Mais cette définition ne fait pas consensus. Selon certains scientifiques, le terme d’aliments ultra-transformés manque de rigueur puisqu’il s’applique à la fois à des produits résultant de processus industriels complexes et à des produits composés d’ingrédients variés.
« Cette définition n’est pas parfaite, c’est vrai, il y a des zones grises dans l’identification des aliments ultra-transformés. Mais elle est suffisamment claire et opérationnelle pour créer une catégorie de produits distinctifs et les réglementer. Les effets nocifs de ces aliments sont solidement démontrés, nous avons assez de preuves pour commencer à agir sans attendre », rétorque Mauro Brero. « Cet argument, souvent porté par l’industrie des aliments ultra-transformés, vise à retarder les politiques réglementaires ».
« Plusieurs droits fondamentaux des enfants ne sont pas respectés »
Les conclusions du rapport indiquent également que les enfants et les adolescents sont de plus en plus exposés aux aliments ultra-transformés, et ce dès leur plus jeune âge. Dans de nombreux pays à revenu élevé, plus de la moitié des calories quotidiennes des enfants proviennent de ces aliments, et dans les pays à revenu faible et intermédiaire, ce ratio, moins marqué, augmente rapidement.
« Le marketing et la publicité ciblant les enfants sont particulièrement forts. Les boissons sucrées, comme le Coca-Cola, sont associées à une image positive, à de la joie », analyse Mauro Brero. Le rapport de l’Unicef démontre ainsi que les enfants et les adolescents constituent une population particulièrement vulnérable aux aliments ultra-transformés et ce, pour deux raisons. Premièrement, leur organisme est en plein développement et ils sont donc plus sensibles aux carences et aux perturbations métaboliques causées par ces aliments. Deuxièmement, ils sont plus sensibles aux stratégies marketing personnalisées et interactives et peinent à identifier les messages persuasifs.

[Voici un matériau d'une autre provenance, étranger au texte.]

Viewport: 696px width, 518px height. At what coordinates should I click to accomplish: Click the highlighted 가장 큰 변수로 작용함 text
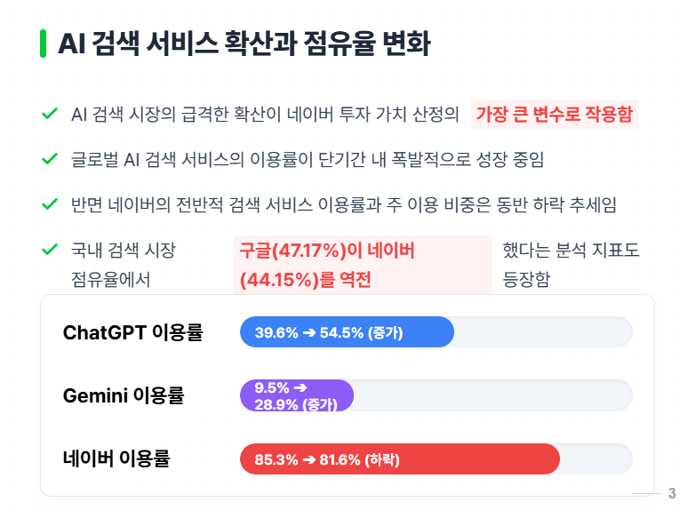(x=555, y=114)
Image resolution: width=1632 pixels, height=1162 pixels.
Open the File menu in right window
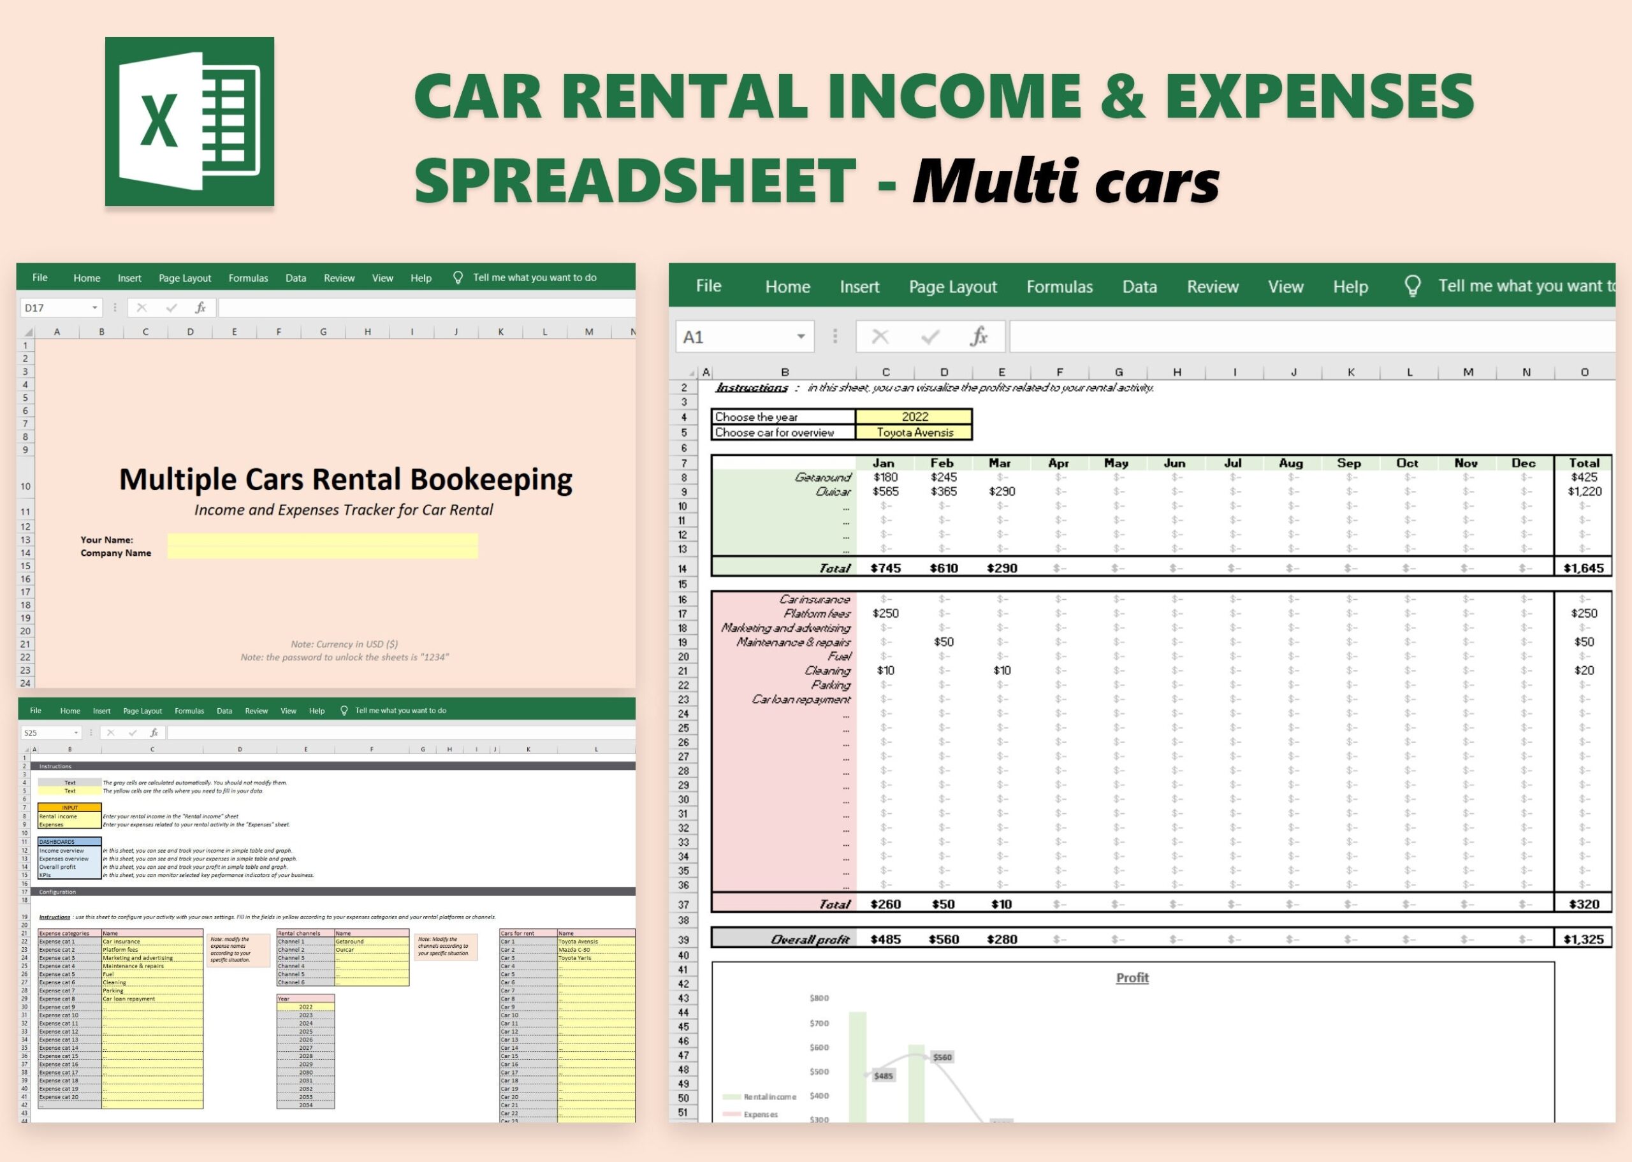tap(708, 286)
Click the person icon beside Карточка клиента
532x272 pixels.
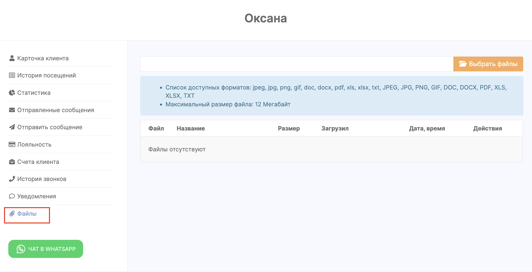click(x=12, y=58)
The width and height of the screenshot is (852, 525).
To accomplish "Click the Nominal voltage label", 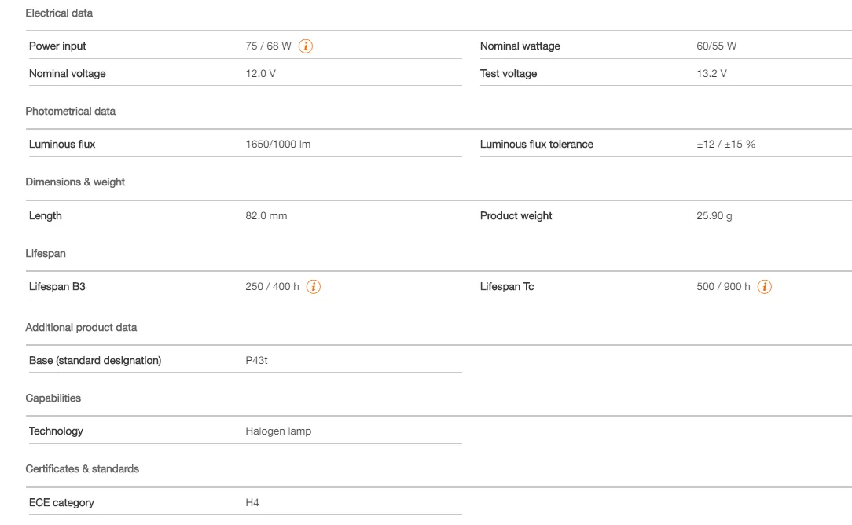I will [67, 74].
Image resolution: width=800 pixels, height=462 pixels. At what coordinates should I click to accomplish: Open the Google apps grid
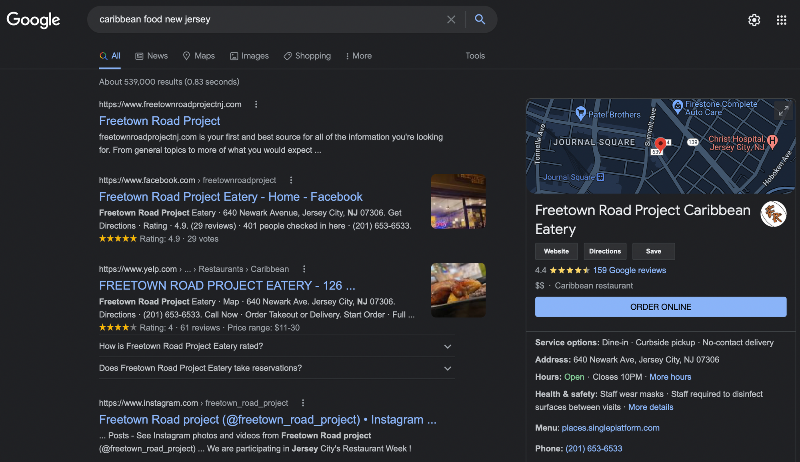pyautogui.click(x=781, y=20)
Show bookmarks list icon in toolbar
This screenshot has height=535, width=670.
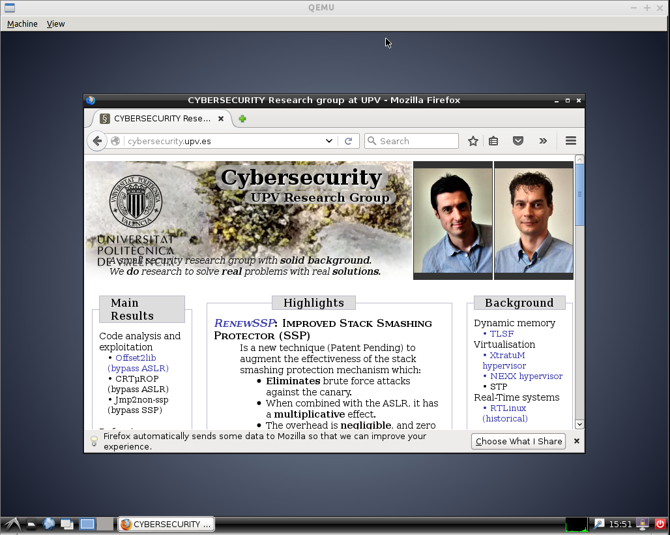(493, 141)
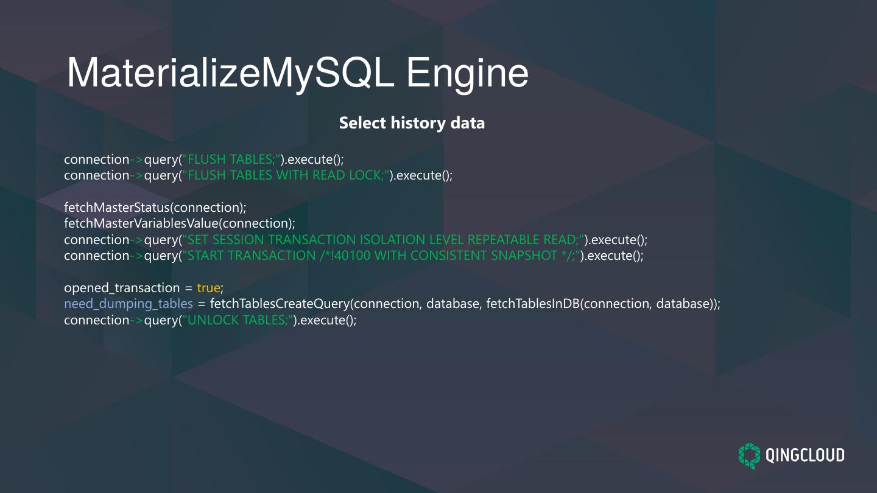
Task: Click the QINGCLOUD brand text
Action: [805, 455]
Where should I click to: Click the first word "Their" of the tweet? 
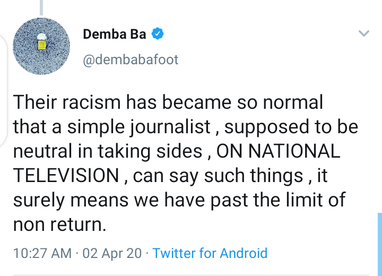(x=32, y=102)
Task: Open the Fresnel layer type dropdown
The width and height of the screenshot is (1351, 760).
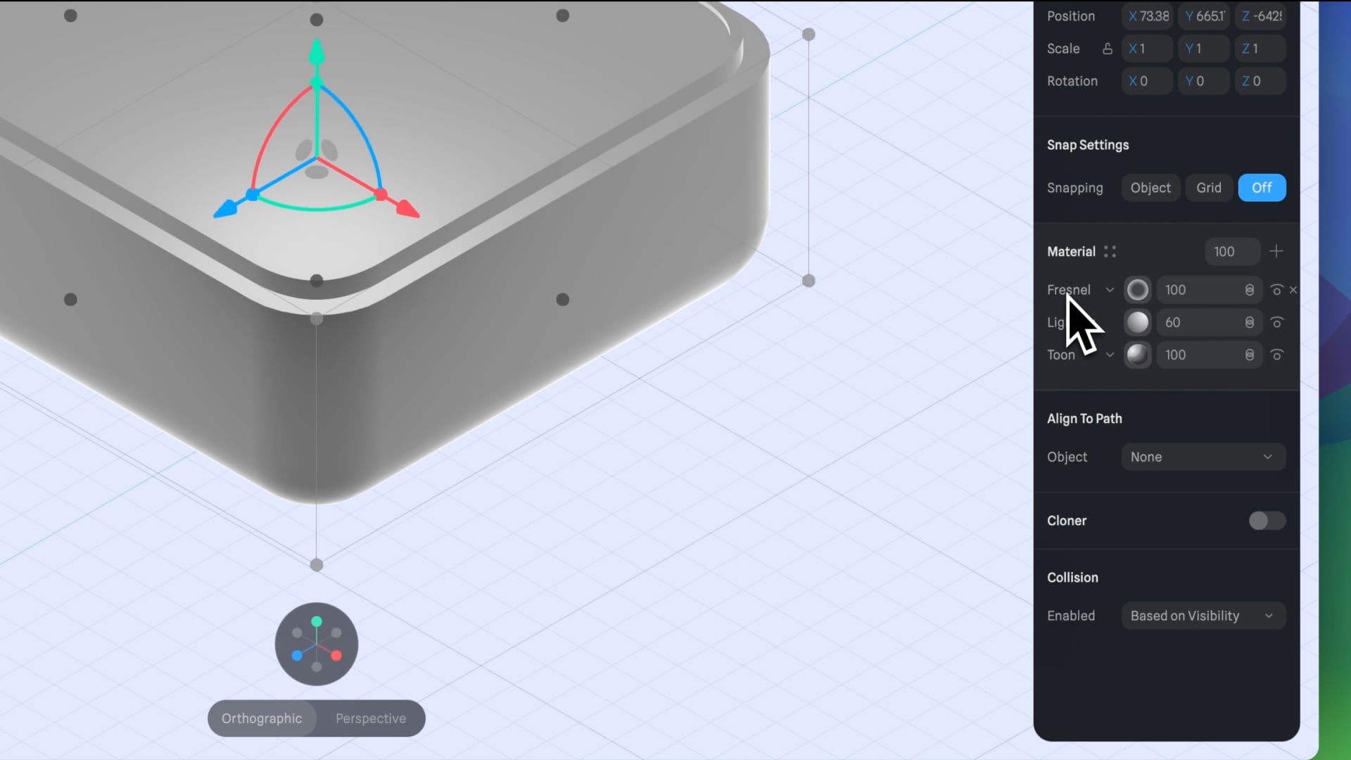Action: 1110,290
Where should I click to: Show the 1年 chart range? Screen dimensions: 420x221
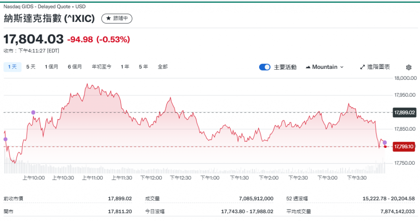(125, 67)
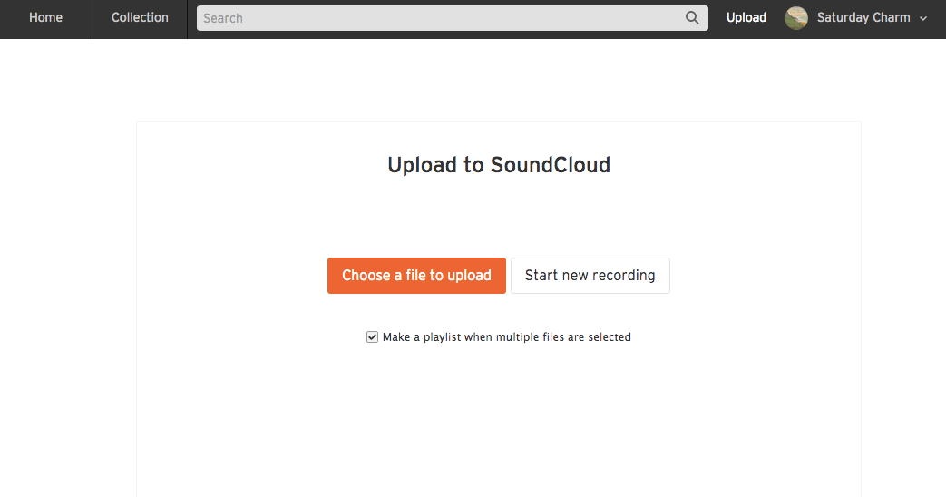This screenshot has height=497, width=946.
Task: Go to the Home tab
Action: tap(45, 17)
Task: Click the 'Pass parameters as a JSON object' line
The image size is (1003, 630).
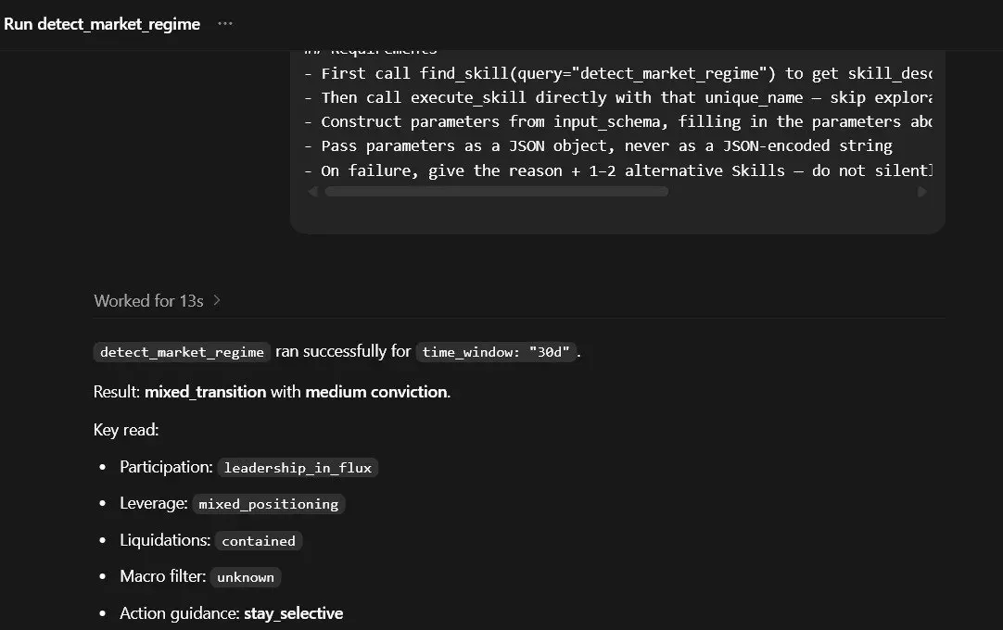Action: (598, 145)
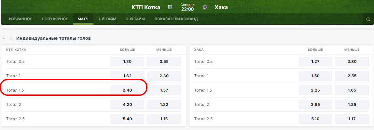Open the Избранное tab
The width and height of the screenshot is (374, 130).
click(x=21, y=19)
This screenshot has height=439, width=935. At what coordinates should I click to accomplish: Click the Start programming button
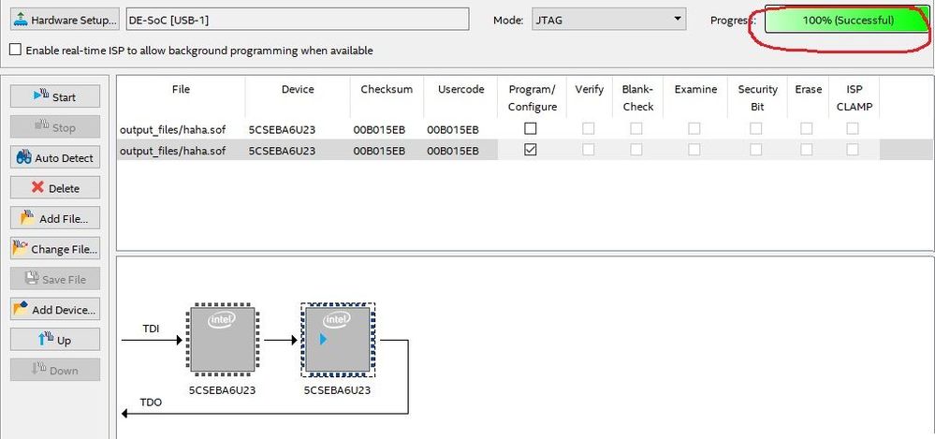[x=55, y=96]
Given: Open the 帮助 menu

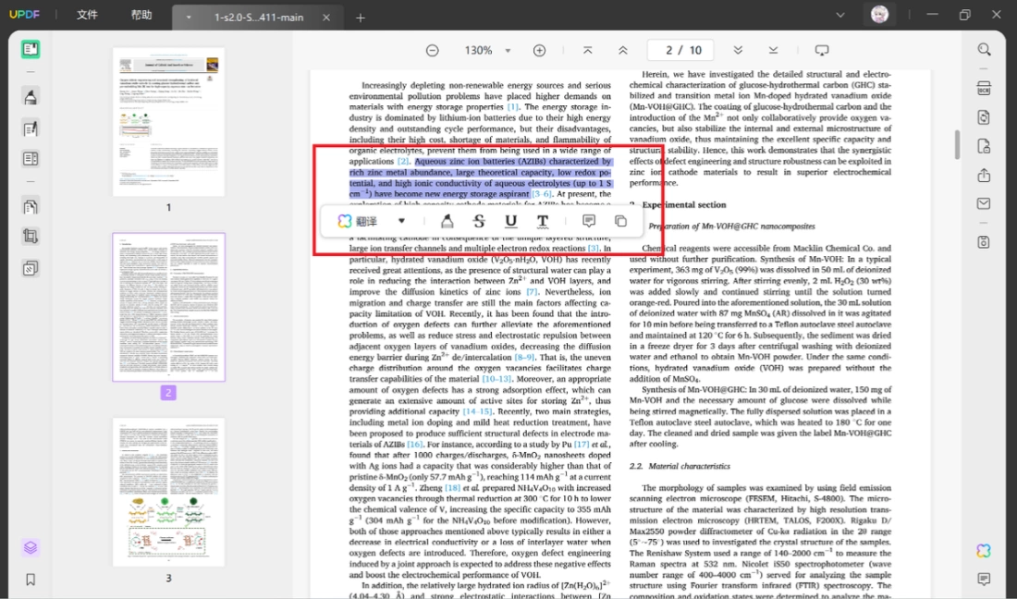Looking at the screenshot, I should click(141, 15).
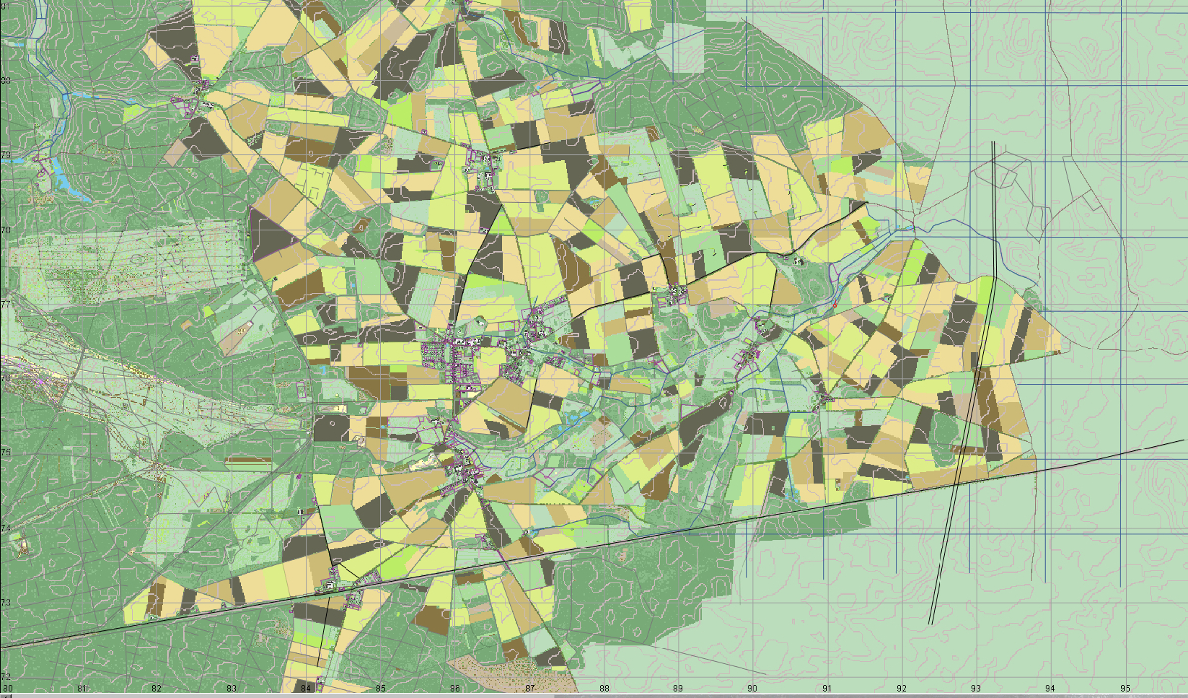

« Plusieurs droits fondamentaux des enfants ne sont pas respectés: l’accès à une alimentation saine et de qualité, l’information sur les impacts de ces produits, la protection de leur vie privée et la non-discrimination, lorsque les publicités personnalisées exploitent leurs données personnelles », liste Mauro Brero.
L’Unicef appelle à l’action
L’Unicef, en collaboration avec l’Organisation mondiale de la Santé (OMS), recommande finalement un ensemble de mesures juridiques et politiques à destination des gouvernements, de l’ONU, de la société civile et du monde académique afin de créer un environnement alimentaire sain pour les enfants.
En soulignant des coûts liés aux soins médicaux et à la perte de productivité, ils préconisent une réglementation du marketing, notamment un étiquetage simplifié et clair et une reformulation de certains aliments. L’accent est également mis sur la protection de l’allaitement maternel et la définition de normes alimentaires dans le cadre scolaire. Enfin, une proposition de taxes alimentaires sur les aliments ultra-transformés est présentée, dans le but de développer des subventions pour les aliments sains.
« Ce n’est pas normal que les aliments bruts soient plus chers que les produits transformés. Il faut inverser cette tendance », conclut Mauro Brero.